1962 film by Gene Deitch

The Tom and Jerry Cartoon Kit is a 123rd episode in Tom and Jerry animated action comedy short film, produced and released on August 10, 1962. It was the ninth cartoon in a series of thirteen to be directed by Gene Deitch and produced by William L. Snyder in Czechoslovakia. It updates its copyright to the current year 1962 as opposed to the 1961 copyright of Dicky Moe.

The Tom and Jerry Cartoon Kit is a sarcastic attack on the series as a whole and its formulaic approach, which the short mocks as excessively violent and designed solely for profit. Deitch had strongly divergent views on animation compared to Tom and Jerrys creators, William Hanna and Joseph Barbera, that he openly expressed throughout his lifetime.

The film has a martial arts theme. Jerry Mouse and Tom Cat train in judo and then hold a breaking contest, in which each tries to outdo the other.

==Plot==
The cartoon begins with a demonstration for the Tom and Jerry Cartoon Kit, with which "anyone can now enter the lucrative field of animated cartoons". The items in the kit include the following:
- "One mean, stupid cat" (Tom)
- "One sweet, lovable mouse" (Jerry)
- "Assorted deadly weapons" (a knife, a hammer, and a stick of dynamite)
- Coffee and cigarettes (removed from the kit and described as being "for the cartoonists")
- A slice of watermelon

The narrator says, "First, put the sweet, lovable mouse into a simple situation expressing a natural human need, such as eating a slice of watermelon contained in our kit. The result may not make sense, but it will last long enough for you to be comfortably seated before the feature begins." This statement refers to the original theatrical exhibition of the cartoon, which ran ahead of a feature film.

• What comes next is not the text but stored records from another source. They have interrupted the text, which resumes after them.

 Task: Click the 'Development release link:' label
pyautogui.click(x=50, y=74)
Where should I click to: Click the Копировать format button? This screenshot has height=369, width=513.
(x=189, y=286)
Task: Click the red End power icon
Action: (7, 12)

At first, Jerry eats the watermelon on the table and spits the seeds out, hitting and waking Tom, who initially grabs the hammer to attempt to hit Jerry, but instead flicks him on the back of his head. Jerry swallows the seeds by accident, causing him to turn green for a moment and then make sounds like a shaker when he moves and goes into a lively dance until Tom traps him in a metal can. Tom uses Jerry as a maraca for his own dance; when the effect suddenly stops, Tom peeks inside only to get a mouthful of seeds spat into his face. Outraged, he devours the rest of the watermelon and turns his head into a cannon to fire blasts of seeds at Jerry, who takes cover in the kit box just before Tom hits it, damaging it and destroying the stick of dynamite.

The knife included in the kit sticks in the floor, barely missing Jerry, who begins to teach himself judo from a book that has landed nearby. He emerges with enough fighting skill to easily overpower Tom, even after the latter undergoes boxing training and then tries to attack with the knife. Tom eventually attends a judo school in order to face Jerry on even terms. The two then hold a breaking contest, in which each tries to outdo the other: Jerry with a wooden board, Tom with a brick, then Jerry again with a cement block. When Tom tries to break a huge block of marble, the bricks holding it up fracture and it crashes through the floor, taking him with it.

An unconscious Tom ends up in the battered box. Jerry replaces the lid as the narrator concludes, "Our next film will be for the kiddies, and will demonstrate a new poison gas. Thank you and good night." The wording on the lid has changed to read "The End – An MGM Cartoon." The music winds to a stop as if being played on a slowing phonograph record, and Jerry bows to the audience before the screen fades to black.

==Reception==
While the Deitch shorts were generally negatively received by Tom and Jerry fans, this particular short is often considered one of the best of the thirteen cartoons, due to its inventive plotline and satirical nature.